▸ **Task objective**
In the entries below, find the line containing "Open the three-dot more options menu" and the line containing "Given: Click the Connection". Copy those two lines and everything between them exactly, and only that.

(Data under study)

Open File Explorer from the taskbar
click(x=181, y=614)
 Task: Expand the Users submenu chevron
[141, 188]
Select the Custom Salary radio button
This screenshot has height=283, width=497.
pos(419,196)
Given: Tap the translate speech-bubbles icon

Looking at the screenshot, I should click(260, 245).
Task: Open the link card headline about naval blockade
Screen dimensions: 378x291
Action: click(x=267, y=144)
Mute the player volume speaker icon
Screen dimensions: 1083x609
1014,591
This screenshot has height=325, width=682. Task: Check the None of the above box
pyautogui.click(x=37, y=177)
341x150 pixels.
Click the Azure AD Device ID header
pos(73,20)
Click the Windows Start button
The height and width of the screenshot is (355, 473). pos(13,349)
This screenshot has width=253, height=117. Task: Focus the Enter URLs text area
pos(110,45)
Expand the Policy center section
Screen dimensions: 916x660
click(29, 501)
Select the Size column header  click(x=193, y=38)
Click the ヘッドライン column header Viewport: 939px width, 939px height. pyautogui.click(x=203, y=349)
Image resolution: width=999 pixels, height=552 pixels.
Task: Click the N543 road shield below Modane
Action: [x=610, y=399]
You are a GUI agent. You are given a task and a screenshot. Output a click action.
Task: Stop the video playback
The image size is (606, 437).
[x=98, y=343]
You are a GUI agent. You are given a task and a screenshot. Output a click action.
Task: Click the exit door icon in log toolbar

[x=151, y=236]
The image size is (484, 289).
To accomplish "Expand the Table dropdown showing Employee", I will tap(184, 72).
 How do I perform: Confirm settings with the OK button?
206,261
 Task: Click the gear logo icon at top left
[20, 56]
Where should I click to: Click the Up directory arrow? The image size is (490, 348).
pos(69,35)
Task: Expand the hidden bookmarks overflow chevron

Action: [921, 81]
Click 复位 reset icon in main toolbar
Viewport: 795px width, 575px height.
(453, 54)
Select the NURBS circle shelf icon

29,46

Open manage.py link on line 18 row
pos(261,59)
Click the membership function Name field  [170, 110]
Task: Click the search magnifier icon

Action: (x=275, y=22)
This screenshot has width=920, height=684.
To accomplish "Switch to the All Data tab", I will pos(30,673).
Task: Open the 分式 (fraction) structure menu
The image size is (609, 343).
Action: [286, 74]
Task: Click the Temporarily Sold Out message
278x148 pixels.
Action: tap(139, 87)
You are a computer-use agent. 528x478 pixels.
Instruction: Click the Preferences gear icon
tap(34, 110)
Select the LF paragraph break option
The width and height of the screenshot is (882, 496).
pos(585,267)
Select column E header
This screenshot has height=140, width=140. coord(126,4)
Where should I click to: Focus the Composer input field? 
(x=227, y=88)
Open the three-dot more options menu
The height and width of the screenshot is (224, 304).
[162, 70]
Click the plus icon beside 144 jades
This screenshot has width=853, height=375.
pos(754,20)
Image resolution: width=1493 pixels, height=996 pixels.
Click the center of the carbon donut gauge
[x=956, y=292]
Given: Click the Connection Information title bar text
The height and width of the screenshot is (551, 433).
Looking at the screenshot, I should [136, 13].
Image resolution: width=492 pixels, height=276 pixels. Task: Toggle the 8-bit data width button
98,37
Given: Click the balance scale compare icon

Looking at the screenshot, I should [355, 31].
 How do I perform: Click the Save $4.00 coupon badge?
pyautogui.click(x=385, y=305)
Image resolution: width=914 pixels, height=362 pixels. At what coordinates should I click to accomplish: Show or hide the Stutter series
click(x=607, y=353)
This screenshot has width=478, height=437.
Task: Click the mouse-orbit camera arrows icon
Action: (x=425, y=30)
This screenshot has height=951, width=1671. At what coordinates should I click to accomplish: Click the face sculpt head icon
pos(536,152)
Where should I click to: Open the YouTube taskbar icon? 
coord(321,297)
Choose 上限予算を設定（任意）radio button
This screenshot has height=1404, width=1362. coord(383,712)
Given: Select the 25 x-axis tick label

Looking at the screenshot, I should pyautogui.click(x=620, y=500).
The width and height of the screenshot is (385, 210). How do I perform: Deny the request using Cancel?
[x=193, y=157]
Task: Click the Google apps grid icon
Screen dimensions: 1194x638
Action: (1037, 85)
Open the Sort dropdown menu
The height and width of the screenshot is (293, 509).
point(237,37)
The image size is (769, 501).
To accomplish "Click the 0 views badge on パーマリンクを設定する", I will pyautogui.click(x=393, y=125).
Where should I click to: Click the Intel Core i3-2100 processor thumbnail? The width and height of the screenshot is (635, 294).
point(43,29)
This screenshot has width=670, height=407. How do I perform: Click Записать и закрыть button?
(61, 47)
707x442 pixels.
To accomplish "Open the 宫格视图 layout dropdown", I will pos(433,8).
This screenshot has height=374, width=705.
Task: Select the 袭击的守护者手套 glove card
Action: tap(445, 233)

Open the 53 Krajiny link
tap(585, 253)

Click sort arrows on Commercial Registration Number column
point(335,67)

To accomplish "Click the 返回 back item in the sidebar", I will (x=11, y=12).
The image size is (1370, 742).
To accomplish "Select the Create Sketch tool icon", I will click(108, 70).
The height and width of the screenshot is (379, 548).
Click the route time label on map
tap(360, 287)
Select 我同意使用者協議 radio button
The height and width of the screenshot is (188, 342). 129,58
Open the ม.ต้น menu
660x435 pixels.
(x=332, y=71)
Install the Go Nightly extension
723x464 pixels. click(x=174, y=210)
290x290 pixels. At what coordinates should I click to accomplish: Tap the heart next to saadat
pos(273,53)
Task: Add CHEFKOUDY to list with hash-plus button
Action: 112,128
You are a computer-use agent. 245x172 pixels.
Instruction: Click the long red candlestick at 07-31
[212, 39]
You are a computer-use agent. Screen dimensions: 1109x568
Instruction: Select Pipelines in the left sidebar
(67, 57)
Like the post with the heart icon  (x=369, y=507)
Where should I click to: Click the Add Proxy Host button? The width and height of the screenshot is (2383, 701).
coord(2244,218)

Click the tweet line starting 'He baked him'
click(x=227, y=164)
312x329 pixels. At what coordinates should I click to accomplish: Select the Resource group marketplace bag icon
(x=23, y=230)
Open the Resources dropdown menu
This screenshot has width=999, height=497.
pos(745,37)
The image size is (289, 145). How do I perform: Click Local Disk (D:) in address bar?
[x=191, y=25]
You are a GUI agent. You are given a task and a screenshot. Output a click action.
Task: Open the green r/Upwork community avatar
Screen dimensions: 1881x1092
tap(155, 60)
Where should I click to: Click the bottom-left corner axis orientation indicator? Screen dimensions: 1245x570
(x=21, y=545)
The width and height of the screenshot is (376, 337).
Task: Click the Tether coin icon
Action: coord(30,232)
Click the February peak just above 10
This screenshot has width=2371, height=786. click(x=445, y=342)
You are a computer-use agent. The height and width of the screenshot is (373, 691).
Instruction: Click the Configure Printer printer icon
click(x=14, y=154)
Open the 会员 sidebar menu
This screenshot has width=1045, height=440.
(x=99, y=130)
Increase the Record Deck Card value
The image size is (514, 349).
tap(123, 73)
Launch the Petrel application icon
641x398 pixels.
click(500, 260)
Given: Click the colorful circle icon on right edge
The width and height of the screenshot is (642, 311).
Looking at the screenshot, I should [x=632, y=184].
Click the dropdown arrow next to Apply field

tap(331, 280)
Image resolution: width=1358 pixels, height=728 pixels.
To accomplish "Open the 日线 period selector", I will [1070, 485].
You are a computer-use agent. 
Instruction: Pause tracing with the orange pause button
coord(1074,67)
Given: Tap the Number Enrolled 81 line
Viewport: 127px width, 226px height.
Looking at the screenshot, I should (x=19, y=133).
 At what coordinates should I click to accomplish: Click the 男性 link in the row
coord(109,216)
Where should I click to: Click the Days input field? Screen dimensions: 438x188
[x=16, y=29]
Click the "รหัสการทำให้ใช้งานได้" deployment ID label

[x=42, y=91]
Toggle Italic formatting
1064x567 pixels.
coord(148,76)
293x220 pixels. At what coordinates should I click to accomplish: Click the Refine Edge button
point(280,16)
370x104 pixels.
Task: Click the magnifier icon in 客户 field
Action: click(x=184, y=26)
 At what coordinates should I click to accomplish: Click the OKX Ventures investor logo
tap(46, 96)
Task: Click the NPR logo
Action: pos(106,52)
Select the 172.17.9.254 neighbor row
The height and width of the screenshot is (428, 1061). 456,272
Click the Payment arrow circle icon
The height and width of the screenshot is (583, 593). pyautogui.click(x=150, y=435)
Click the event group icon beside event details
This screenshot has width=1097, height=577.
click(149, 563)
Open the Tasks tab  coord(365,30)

(End Data under study)

▸ **Completed task**
Open the three-dot more options menu
The height and width of the screenshot is (224, 304).
[162, 70]
Click the plus icon beside 144 jades
This screenshot has width=853, height=375.
pos(754,20)
Image resolution: width=1493 pixels, height=996 pixels.
Click the center of the carbon donut gauge
[x=956, y=292]
Given: Click the Connection Information title bar text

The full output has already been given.